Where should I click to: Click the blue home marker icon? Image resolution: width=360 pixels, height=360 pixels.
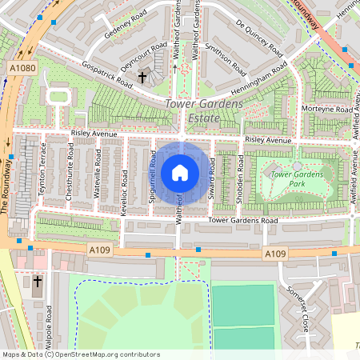[x=180, y=173]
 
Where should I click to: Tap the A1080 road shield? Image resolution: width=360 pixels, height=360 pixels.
[x=23, y=69]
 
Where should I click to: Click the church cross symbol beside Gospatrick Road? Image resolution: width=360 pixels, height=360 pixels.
[x=143, y=78]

⁂

**TASK**
Reproduce the records from their beginning through the line containing "[x=23, y=69]", changing "marker" to "pin" and keeping everything else the same. Omit the pictures.

**RESPONSE TO THIS EXERCISE**
Where should I click to: Click the blue home pin icon? Image resolution: width=360 pixels, height=360 pixels.
[x=180, y=173]
 
Where should I click to: Tap the A1080 road shield? Image resolution: width=360 pixels, height=360 pixels.
[x=23, y=69]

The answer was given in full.